Plantio de eucalipto e seringueiras muda agronegócio no noroeste paulista

Apesar da cana tomar conta da maior parte da área rural da região noroeste paulista, outras duas culturas tiveram números expressivos de crescimento em 2103. São plantios que dependem de muita paciência, pois demoram a produzir, mas quem investe em eucalipto e seringueiras não se arrepende. As culturas são interessantes, mas bem diferentes, a única semelhança é o tempo que demoram para começar a dar lucro: em média sete anos. É quando a seringueira passa a produzir borracha natural e o eucalipto está pronto para o primeiro corte.

Nilmar Scarpelli tem 38 mil pés de eucalipto da qualidade citriodoro, o tronco das árvores é de madeira resistente. Para o plantio e formação das mudas, o produtor desembolsou R$ 5 por hectare. Até que os eucaliptos atinjam o ponto de corte é possível aproveitar a área para diminuir os custos de produção.

Já no sítio de Nilson Augusto Troleis, em Monte Aprazível (SP), são 30 mil pés de seringueira. A sangria começou há 3 anos. O coágulo é vendido para uma indústria beneficiadora de borracha. O investimento inicial por hectare foi de R$12 mil.

Um detalhe importante: a árvore da seringueira tem 40 anos de vida útil, a produção não pára. A sangria só é interrompida nos meses de agosto. Já o eucalipto dura até 20 anos, mas pode ser cortado no máximo três vezes durante esse período.

Quem é dono de um pedaço de terra tem muitas opções de trabalho. Geralmente ao escolher uma cultura agrícola, o produtor prefere aquelas que são mais práticas, dão retorno financeiro mais rápido. Nem todo mundo está disposto a esperar 6,7 anos para começar a ganhar dinheiro.

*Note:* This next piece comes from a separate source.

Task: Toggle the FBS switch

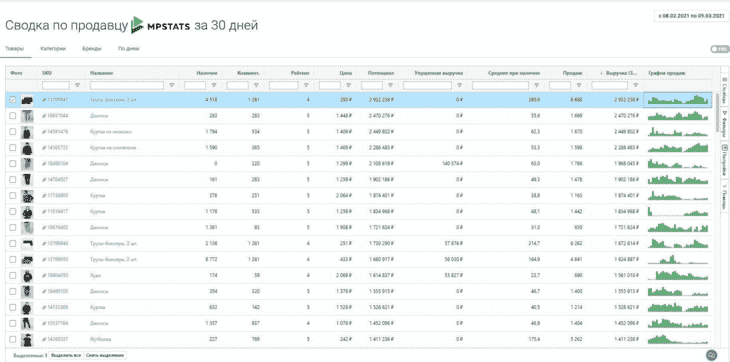Action: [720, 49]
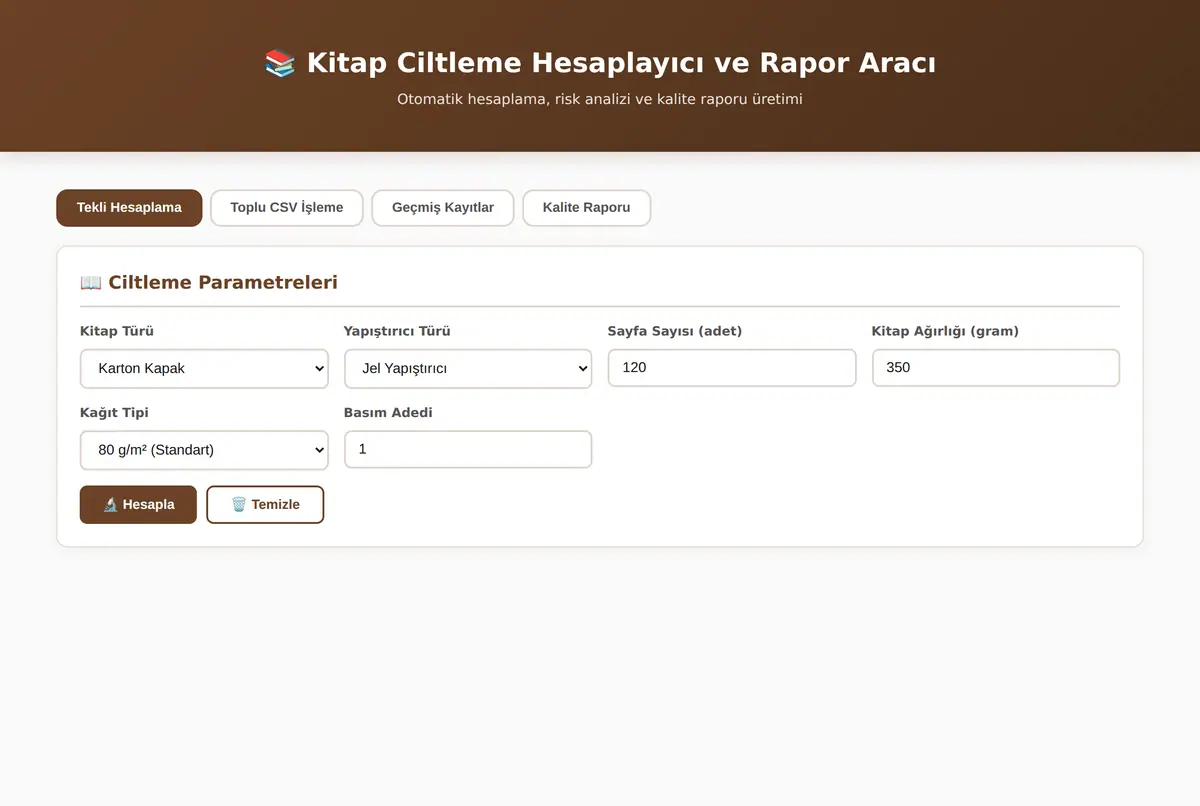Expand the Yapıştırıcı Türü dropdown
Image resolution: width=1200 pixels, height=806 pixels.
[x=468, y=368]
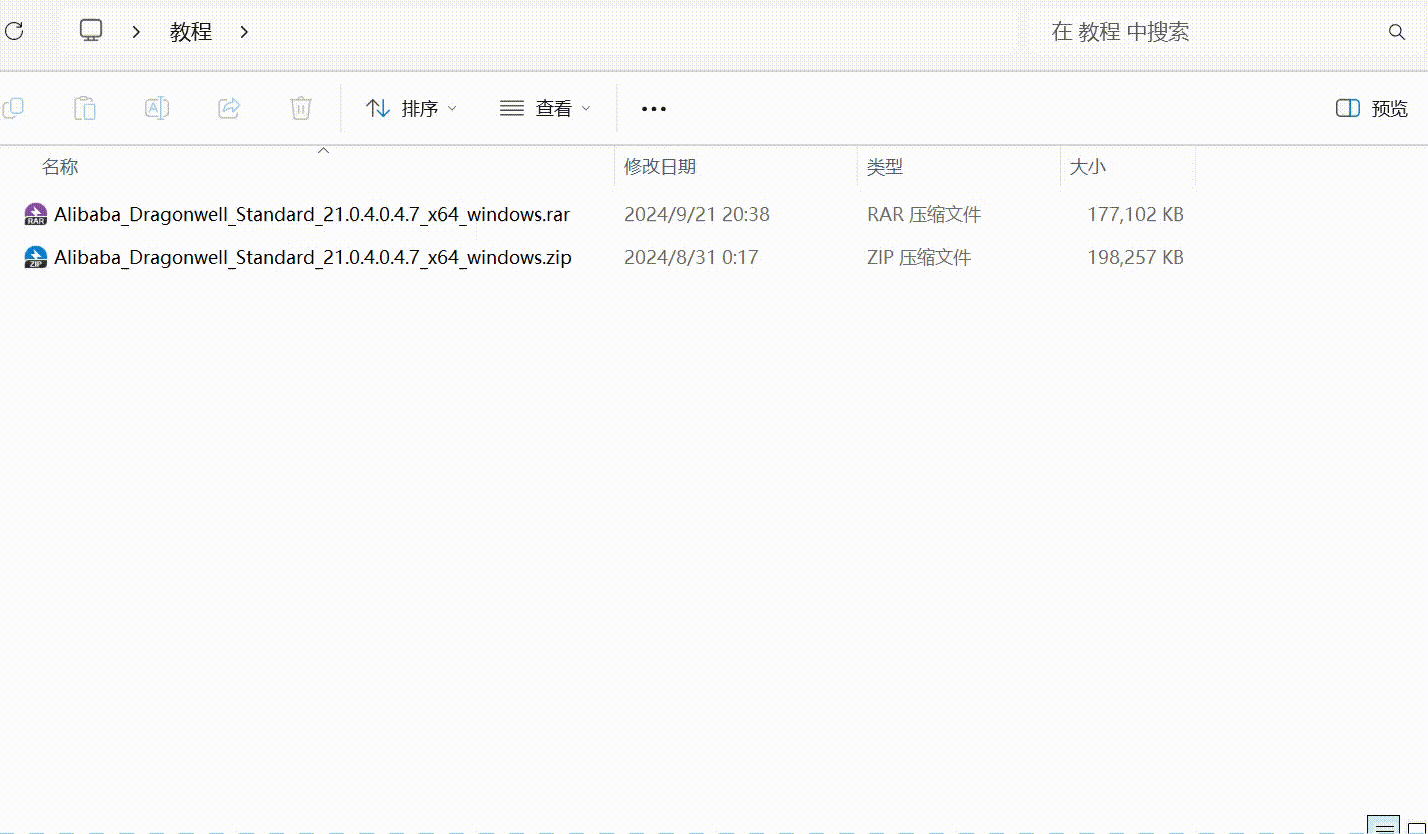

Mas quem optou pela seringueira ou pelo eucalipto mostra que às vezes ter paciência pode valer a pena no futuro. Nos últimos anos, a borracha, vem mantendo bons preços. Hoje o mercado paga R$2,20 o quilo. Neste ano o Brasil deve produzir 173 toneladas, só 30% do que o país consome. O faturamento anual por hectare gira em torno de R$ 7 mil.

Já o eucalipto é menos lucrativo, mas não deixa de ser um bom negócio. O hectare rende R$ 4 mil por ano, quando a madeira é vendida para a construção civil, a R$ 70, o metro. Se o produto for para indústrias ou usinas, que transformam as toras em lenha o preço cai para R$35.